Microsoft is co-operating with regulators in Skype’s home country of Luxembourg over its possible participation in the NSA’s PRISM program, a spokesperson has confirmed.

A Redmond spokesperson told The Register Microsoft is “happy to answer any questions” that Luxembourg's Commission nationale de protection des données (CNPD - National Commission for Data Protection) might have.

“We regularly engage in a dialogue with data protection authorities around the world and are always happy to answer their questions,” the spokesperson told The Reg.

The investigation follows a complaint in June by privacy campaign group “Facebook v Europe” over possible breaches of EU data protection law under PRISM.

The complaint named Skype and Microsoft, which bought the VoIP telco in 2011 for $8.5bn.

The campaign group also filed complaints against Facebook and Apple in Ireland, and Yahoo! in Germany.

At the time, the group said: “It is now up to the data protection authorities in Germany, Luxembourg and Ireland to decide whether it is legal for European companies to "mass transfer" personal data to a foreign intelligence agency.”

Europe v Facebook originally sprung to life in 2011 taking on Facebook. Specifically, the group has accused Facebook of violating Europe’s data protection laws and has campaigned against the group in different countries and challenged different countries data protection officials.

Since then, it's taken issue over the US National Security Agency (NSA) and its data-slurping PRISM programme, as revealed by whistleblower Edward Snowden earlier this year. Key to Snowden's revelations was the snippet that PRISM operated with the active help of major technology companies.

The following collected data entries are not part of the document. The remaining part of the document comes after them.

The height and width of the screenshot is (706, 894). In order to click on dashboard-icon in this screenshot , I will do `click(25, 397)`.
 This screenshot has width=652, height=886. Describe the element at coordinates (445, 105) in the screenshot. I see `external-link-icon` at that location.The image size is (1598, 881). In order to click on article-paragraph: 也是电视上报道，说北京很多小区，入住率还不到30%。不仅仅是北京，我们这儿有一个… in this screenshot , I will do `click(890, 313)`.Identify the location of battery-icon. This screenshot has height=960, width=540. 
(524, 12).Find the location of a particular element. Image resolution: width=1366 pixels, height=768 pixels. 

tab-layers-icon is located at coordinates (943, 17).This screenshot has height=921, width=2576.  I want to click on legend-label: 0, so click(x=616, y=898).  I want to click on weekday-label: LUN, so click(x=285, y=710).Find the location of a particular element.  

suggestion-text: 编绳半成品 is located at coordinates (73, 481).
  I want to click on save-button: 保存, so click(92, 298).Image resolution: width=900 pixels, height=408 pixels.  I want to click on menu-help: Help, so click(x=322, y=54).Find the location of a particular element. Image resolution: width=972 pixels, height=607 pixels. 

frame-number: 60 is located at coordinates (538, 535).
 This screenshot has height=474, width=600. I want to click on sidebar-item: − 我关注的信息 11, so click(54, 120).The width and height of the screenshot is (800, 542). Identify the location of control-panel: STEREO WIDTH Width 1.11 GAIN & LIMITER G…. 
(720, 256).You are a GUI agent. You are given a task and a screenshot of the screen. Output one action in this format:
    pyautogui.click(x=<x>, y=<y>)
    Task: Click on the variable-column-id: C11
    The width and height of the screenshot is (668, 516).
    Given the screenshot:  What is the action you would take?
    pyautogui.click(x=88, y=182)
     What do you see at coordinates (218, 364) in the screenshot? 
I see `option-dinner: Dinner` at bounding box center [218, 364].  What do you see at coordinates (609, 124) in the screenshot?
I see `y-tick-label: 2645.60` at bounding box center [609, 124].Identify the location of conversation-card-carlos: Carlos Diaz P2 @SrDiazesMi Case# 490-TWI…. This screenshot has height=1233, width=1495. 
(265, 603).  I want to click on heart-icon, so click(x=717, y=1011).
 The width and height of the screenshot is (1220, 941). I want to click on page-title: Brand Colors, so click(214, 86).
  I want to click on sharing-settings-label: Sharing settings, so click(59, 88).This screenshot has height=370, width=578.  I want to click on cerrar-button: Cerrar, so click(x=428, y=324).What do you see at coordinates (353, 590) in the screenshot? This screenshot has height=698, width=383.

Snowden claimed the NSA were “tapping into the central servers of nine leading U.S. Internet companies, extracting audio and video chats, photographs, e-mails, documents, and connection logs that enable analysts to track foreign targets.”

According to the documents Snowden leaked, Microsoft joined PRISM in September 2007. The Redmond-based firm has denied it was providing a backdoor to government snoops through its servers.

In a statement made at the time, Microsoft said: “We provide customer data only when we receive a legally binding order or subpoena to do so, and never on a voluntary basis. In addition we only ever comply with orders for requests about specific accounts or identifiers. If the government has a broader voluntary national security program to gather customer data we don’t participate in it." ®

Bootnote

Vulture Central's backroom gremlins note that Luxembourg's Commission nationale de protection des données, which is the nearest thing the European microstate has to an equivalent of the UK's Information Commissioner, is based at "1, avenue du Rock’n’Roll". Who says privacy isn't cool?